Ciência
24/07/2020 às 14:00•4 min de leitura
Na manhã de 23 de janeiro de 1556, na província de Xianxim, na China, ocorreu o terremoto mais mortal já registrado na história. Estima-se que mais de 830 mil pessoas morreram nos 97 condados que foram afetados pelo tremor, e uma área de cerca de 1,3 mil quilômetros quadrados foi completamente destruída, sendo que em alguns locais 60% da população foi morta, principalmente porque a maioria dos habitantes vivia em cavernas artificiais nos penhascos de Loess, que desabaram durante os abalos.
Depois do Japão, a China é o país onde mais acontecem terremotos, com 56 casos registrados desde 1290. O avanço da tecnologia possibilita que sismólogos e geógrafos determinem quando, onde e qual será a magnitude de um abalo futuro, muito embora estejam sujeitos a algoritmos imperfeitos devido ao comportamento por vezes errático das placas tectônicas.
Em 1975, quando a tecnologia ainda não tinha avançado o suficiente, eles descobriram que poderiam confiar em outro tipo de alarme.
A cidade de Haicheng está localizada na província central de Liaoning, na República Popular da China, cerca de 120 quilômetros a sudoeste da capital Shenyang, que sustenta o mais importante centro industrial chinês.
Em 4 de fevereiro de 1975, às 19h30, um terremoto de magnitude 7.5 na Escala Richter atingiu mais de 1 milhão de habitantes de Haicheng. Entre os milhares de edifícios e propriedades que desabaram, cerca de 2 mil pessoas morreram e 27 mil ficaram feridas.
De acordo com o governo chinês, especialistas perceberam que os relatórios indicavam uma contínua, porém ainda não considerada alarmante, elevação nos níveis das águas subterrâneas e alterações do solo. As autoridades emitiram apenas um alerta de sismicidade, mas reforçaram que a população não deveria se preocupar.
No entanto, na manhã do terremoto, os animais de Haicheng começaram a se comportar de maneira atípica. Milhares de ratos paralisaram no meio das estradas, vacas e cavalos ficaram extremamente agitados, galinhas e porcos entraram em frenesi e centenas de cachorros invadiram as ruas, latindo, sob um céu infestado por aves que voavam em bandos. Estranhamente, todas as espécies pareciam querer a mesma coisa: fugir.

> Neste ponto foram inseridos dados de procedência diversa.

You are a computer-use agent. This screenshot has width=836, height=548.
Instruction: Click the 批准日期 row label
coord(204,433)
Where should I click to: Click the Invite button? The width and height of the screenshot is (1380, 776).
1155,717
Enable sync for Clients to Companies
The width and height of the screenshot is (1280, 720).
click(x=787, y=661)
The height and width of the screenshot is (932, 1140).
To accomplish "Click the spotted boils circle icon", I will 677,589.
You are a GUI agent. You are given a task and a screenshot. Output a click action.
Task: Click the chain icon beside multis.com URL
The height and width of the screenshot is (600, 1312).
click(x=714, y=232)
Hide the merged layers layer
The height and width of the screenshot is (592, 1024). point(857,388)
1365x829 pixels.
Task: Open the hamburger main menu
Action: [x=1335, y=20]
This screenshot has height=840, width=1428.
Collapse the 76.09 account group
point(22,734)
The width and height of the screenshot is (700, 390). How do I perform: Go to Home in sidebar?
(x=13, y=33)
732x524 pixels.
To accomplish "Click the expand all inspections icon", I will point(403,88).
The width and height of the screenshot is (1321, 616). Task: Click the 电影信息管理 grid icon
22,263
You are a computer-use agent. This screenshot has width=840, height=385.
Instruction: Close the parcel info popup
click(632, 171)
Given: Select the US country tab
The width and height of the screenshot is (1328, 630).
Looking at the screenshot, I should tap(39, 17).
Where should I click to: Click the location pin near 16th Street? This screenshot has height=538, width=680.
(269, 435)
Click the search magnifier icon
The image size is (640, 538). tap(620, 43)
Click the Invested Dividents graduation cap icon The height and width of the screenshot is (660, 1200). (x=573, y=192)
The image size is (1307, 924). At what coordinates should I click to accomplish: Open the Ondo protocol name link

Foi o comportamento dos bichos que fez as autoridades chinesas emitirem um alerta máximo de emergência e darem início ao processo de evacuação da cidade, temendo a iminência de um grande terremoto, apesar de muitos ainda acreditarem que não passava de mais uma série de alarmes falsos. Com mais de 90 mil pessoas evacuadas das áreas consideradas de risco, é estimado que cerca de 150 mil cidadãos teriam morrido se não tivessem seguido o sinal animal.
A notícia de que a China tinha "previsto o terremoto através dos animais" teve repercussão mundial. Contudo, devido à Revolução Cultural que o país atravessava, vários detalhes sobre a previsão e o processo de evacuação foram mantidos em segredo pelo governo, com o intuito de controlar as percepções políticas das outras potências mundiais.
Um ano mais tarde, o terremoto que devastou a cidade de Tangshan, causando mais de 240 mil mortes, levou especialistas do mundo todo a questionarem a veracidade da capacidade de previsão dos abalos que a China dizia ter.
Em junho de 2006, o cientista de pesquisa do Serviço Geológico do Canadá Kellin Wang afirmou que a previsão de 1975 foi genuína. Com base em documentos, entrevistas e testemunhas, ele explicou que a antecipação que os chineses faziam era "uma mistura de confusão, análise empírica, julgamento intuitivo e boa sorte".
As equipes geológicas aumentaram os esforços de monitoramento, previsão e educação pública depois que uma série de grandes abalos atingiu o norte do país no fim da década de 1960. Em junho de 1974, as anomalias no solo já estavam claras, portanto, para Wang, eles de fato decidiram confiar no que os animais "sentiam", uma vez que as alterações datavam de anos e não indicavam quando de fato o terremoto ocorreria.
Dizem os historiadores que, em 373 a.C., animais de todas as espécies abandonaram em massa a cidade grega de Helice apenas alguns dias antes de um terremoto destruir totalmente o local. Contudo, os sismólogos do Serviço Geológico dos Estados Unidos (USGS) são céticos com relação à predição animal, afirmando que nunca foi feita uma conexão plausível entre um comportamento específico e a ocorrência de um terremoto.
"Nós nos deparamos com muitas anedotas. Os animais reagem a tantas coisas, como a fome e a predadores, então é difícil ter um estudo controlado para obter esse sinal de alerta avançado. Em 1970, alguns estudos sobre predição animal foram feitos, mas nada de concreto foi obtido", declarou Andy Michael, geofísico da USGS.
Mais tarde, foi descoberto que uma série de pequenos tremores, chamados de foreshocks, ocorreram antes de o grande terremoto atingir Haicheng. Para Michael, foi essa sequência que deu às autoridades chinesas a sólida previsão, e não o comportamento dos animais. Desde então, a USGS nunca mais investigou a teoria.
As mudanças no magnetismo local e na condutividade elétrica da crosta terrestre estão há anos sendo investigadas como possíveis sinais pré-históricos de terremotos. Roger Musson, sismólogo do Serviço Geológico Britânico, explica que o movimento das rochas subterrâneas antes de um terremoto pode gerar um sinal elétrico que alguns animais podem perceber, e que talvez eles sejam até capazes de sentir os choques mais fracos que a aparelhagem não consegue detectar. Desde meados de 1990, o Departamento Sismológico da China usou a atividade natural para tentar prever pelo menos 20 terremotos.
No fim das contas, para muitos pesquisadores, a experiência de Haicheng serviu como uma referência útil para reduzir desastres por meio de previsão e preparação. Qi-Fu Chen, professor de Pesquisa de Administração de Terremotos da China, adiciona que o evento foi valioso, pois "mostrou a importância da educação pública". Campanhas incluíam a distribuição de folhetos que explicavam os conceitos do terremoto e descreviam como fazer observações amadoras de eventos que poderiam ajudar as autoridades a formular as previsões.
No mais, para Chen, o uso de animais para prever terremotos ainda "exigirá muitos anos de pesquisa".